This village on the Haryana border would be ordinary without the groundbreaking day of April 8, 1982, when the foundation of the Sutlej-Yamuna Link (SYL) canal and a long-standing river-water dispute was laid here.
Dharam Yudh Morcha, two decades of militancy, and a longstanding legal and political battle with the neighbouring state have assured non-descript Kapoori a place in Punjab’s history. After the state has denotified the land acquired for the SYL project, Kapoori, once again in news, is eager to reclaim it.

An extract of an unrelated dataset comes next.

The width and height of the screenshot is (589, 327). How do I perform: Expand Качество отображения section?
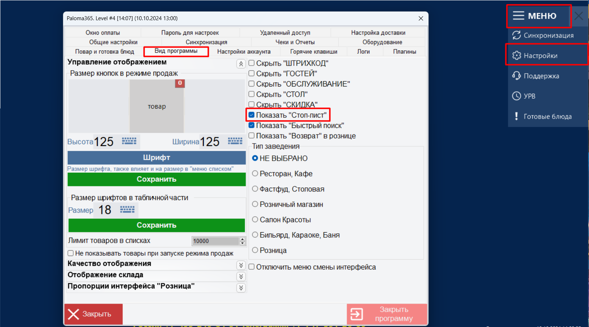pyautogui.click(x=241, y=265)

Before thousands of residents from Haryana and Rajasthan, and a few from Punjab, then prime minister Indira Gandhi had performed the groundbreaking ceremony here. The same day, the Shiromani Akali Dal had started its agitation against the project. “The village was turned into fortress. Akali stalwart Gurcharan Singh Tohra, local legislator Jasdev Singh Sandhu, and the other SAD had gathered their men at the village gurdwara. Sarpanch Joginder Singh had refused to welcome the prime minister and attend her ceremony,” said Ram Gopal Sharma (66), a witness to history.
Indira’s last stand
A bold Indira delivered her last inspiring speech: “Every drop of my blood will invigorate India and strengthen it.” “Had the sarpanch welcomed the Indira, she would had given the village a major industry. The SYL never turned into reality but we would not have a big project either,” said Sharma, remembering that Congress minister Joginderpal Pandey was in charge of the function attended by Darbara Singh and Bhajan Lal, then CMs of Punjab and Haryana, respectively.
Akali supporter Jagjit Singh (61) said the sarpanch had taken the right decision. “He was supporter of MLA Jasdev Sandhu and Tohra, who were leading Dharam Yudh Morcha,” he said. “This canal never took shape but it changed the politics of Punjab,” said Sukhdev Singh (63), former sarpanch of Kapoori. He remembers the day Indira came here and Akali jathas from the entire Punjab gathered at Sarala Kalan to stop the canal construction. After about a year, extremist leader Jarnail Singh Bhindranwale took command of the agitation, and the rest is the history of militancy in Punjab.
Obstacle or not?
The decision to de-notify land has raised hopes at Sarala Kalan and nearby villages. The SYL was an obstacle in collecting water from the Narwana Branch Canal (which runs parallel to the SYL), and now the hindrance would be gone,” said Sarala villager Shamsher Singh, whose father has got Rs 65,000 back for 1 acre acquired for the canal.
Some of the villagers, though, want the unfinished canal to remain for irrigation within Punjab.
“Don’t give this water to Haryana. Use it for own irrigation facilities to reduce dependence on declining groundwater table,” said Ghanaur farmer Gurjant Singh.